Syncope characteristics, including the setting, symptoms before the event and any prior events were included in the univariate analysis (Table 3, lines 168-169). These characteristics were similar between the groups.

We agree with the reviewer that clinical suspicion might explain the relationship between shorter time to Holter and a diagnostic Holter. However, as stated in the syncope guidelines and seen also among patients with ischemic stroke, early monitoring is preferred and has a higher yield in detecting an underlying arrhythmia. To fully address this issue, prospective studies with a randomized control group are needed.

Round 2

Reviewer 1 Report

I thank the authors of modifications that significantly improve the article. 

1. Why did you make 2 different tables concerning the diganostic perdicator at the Holter ECG? Could integration of all the variables not bring different results? Or at least the significant variables in univariate (betablockers, abnormal ECG findings). 

2.  "We believe that once a syncopal event occurs, regardless of the initial reason for admission, the question about the timing of Holter remains the same (in-patient vs. ambulatory) and hence our results can be generalized to hospitalized patients with syncope." 

My point is that in the management of syncope it is necessary to stratify the risk of rhythmic disorders. As indicated by the ESC guidelines, following the initial clinical evaluation and depending on the risk stratification, the patient will be hospitalized or managed as an outpatient.

Hospitalized patient = high risk = Telemetry

Ambulatory patient = Low risk = Holter if frequency of symptoms ≥ 1 per week. 

In the discussion when reference 5 was mentioned, I find the explanation confusing. In your work we talk about the place of holter in high risk patients only. 

Author Response

Reviewer #2:

  1. Why did you make 2 different tables concerning the diganostic perdicator at the Holter ECG? Could integration of all the variables not bring different results? Or at least the significant variables in univariate (betablockers, abnormal ECG findings). 

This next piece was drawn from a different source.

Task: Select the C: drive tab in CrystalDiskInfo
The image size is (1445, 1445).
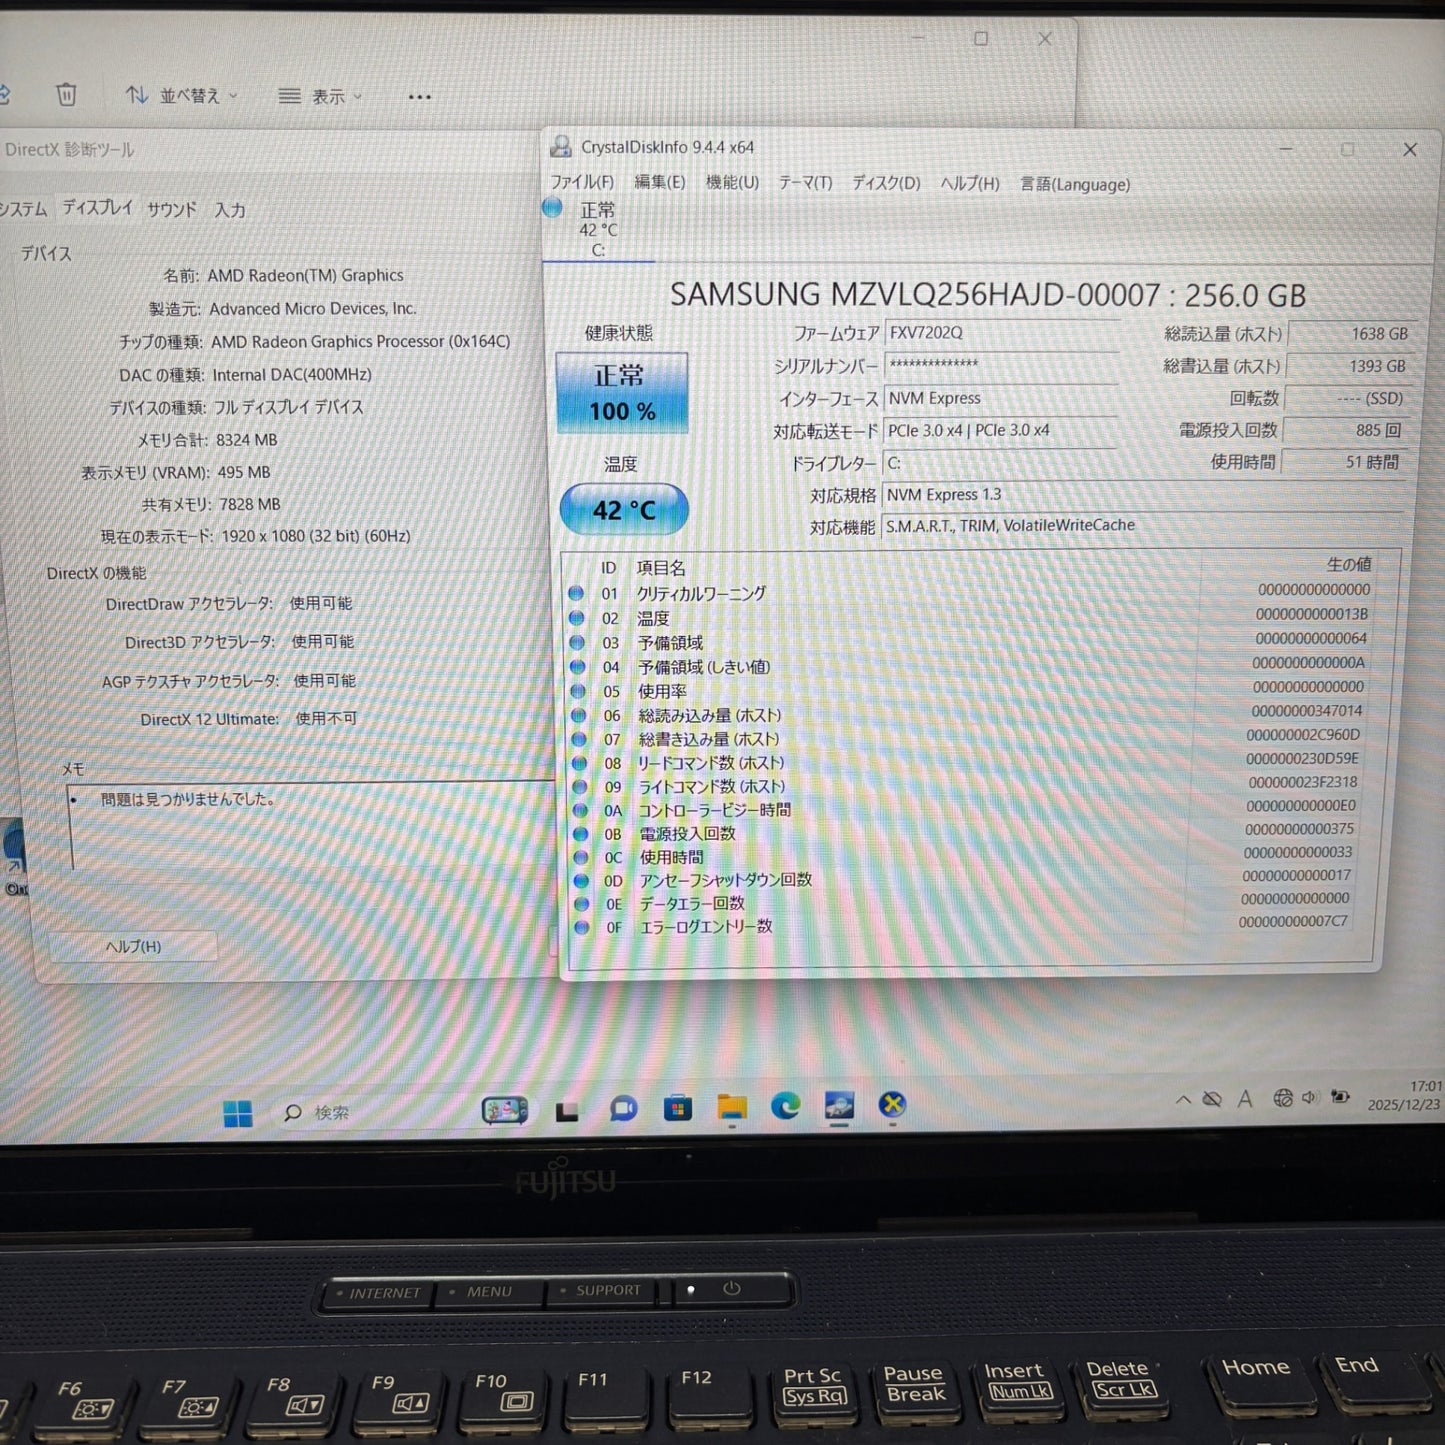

We would like to thank you for your interest and in-depth review. We agree that an explanation is missing in this case. Our initial multivariate analysis (currently in Table 5) was done using backward stepwise regression among the significant variables in the univariate analysis. This method chooses the best model by removing less significant factors. After the first revision, we have added an additional multivariate regression (Table 6) of significant factors in the univariate analysis (including 2 additional clinically relevant factors). The second regression use the enter method, which includes all variables regardless of their effect on the model. In accordance, we included this explanation in the statistical analysis section (lines 141 and 144).

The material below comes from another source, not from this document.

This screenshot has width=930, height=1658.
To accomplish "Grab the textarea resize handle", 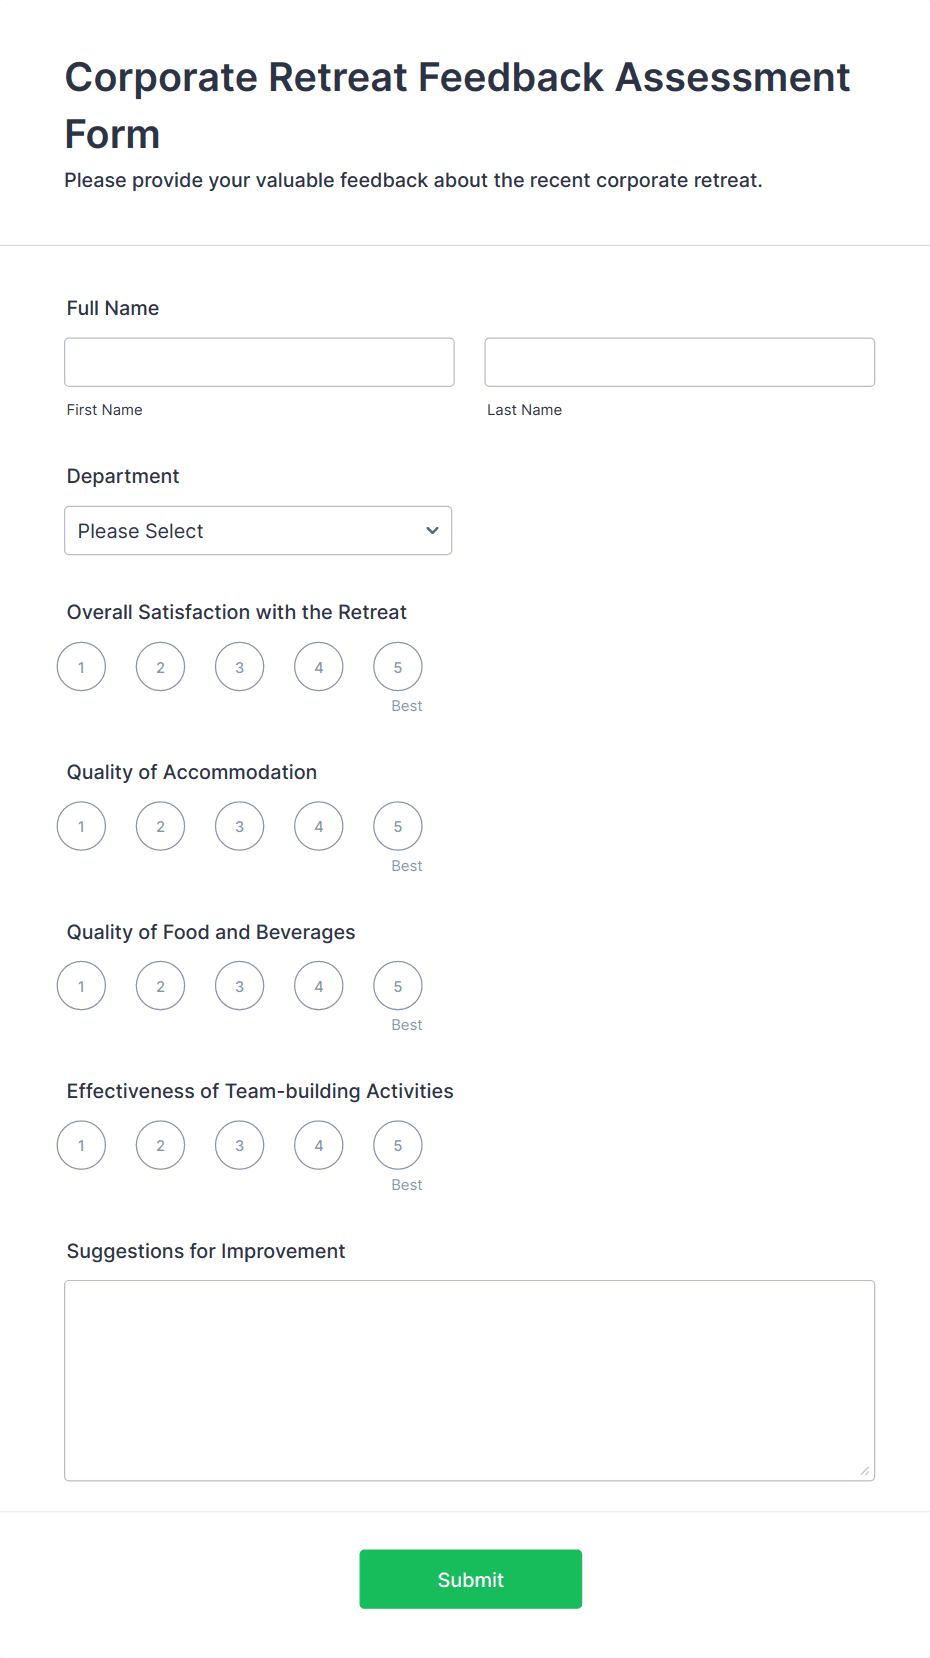I will tap(865, 1471).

  1.  "We believe that once a syncopal event occurs, regardless of the initial reason for admission, the question about the timing of Holter remains the same (in-patient vs. ambulatory) and hence our results can be generalized to hospitalized patients with syncope." 

My point is that in the management of syncope it is necessary to stratify the risk of rhythmic disorders. As indicated by the ESC guidelines, following the initial clinical evaluation and depending on the risk stratification, the patient will be hospitalized or managed as an outpatient.

Hospitalized patient = high risk = Telemetry

Ambulatory patient = Low risk = Holter if frequency of symptoms ≥ 1 per week. 

In the discussion when reference 5 was mentioned, I find the explanation confusing. In your work we talk about the place of holter in high risk patients only. 

Thank you for highlighting this issue. We agree that only patients with high-risk for an arrhythmia related syncope should have in-hospital monitoring. As you mentioned, our work addressed high risk patients, which were hospitalized and underwent inpatient Holter monitoring. Our aim was to test if Holter ECG has a place in the hospital setting for these patients. In the mentioned paragraph, we wanted to address the possible overuse of ECG monitoring among patients with syncope. Following your important remark, we changed the paragraph to be more specific about how Holter is regarded by the ESC guidelines (lines 271-276) and we hope our message is now better understood.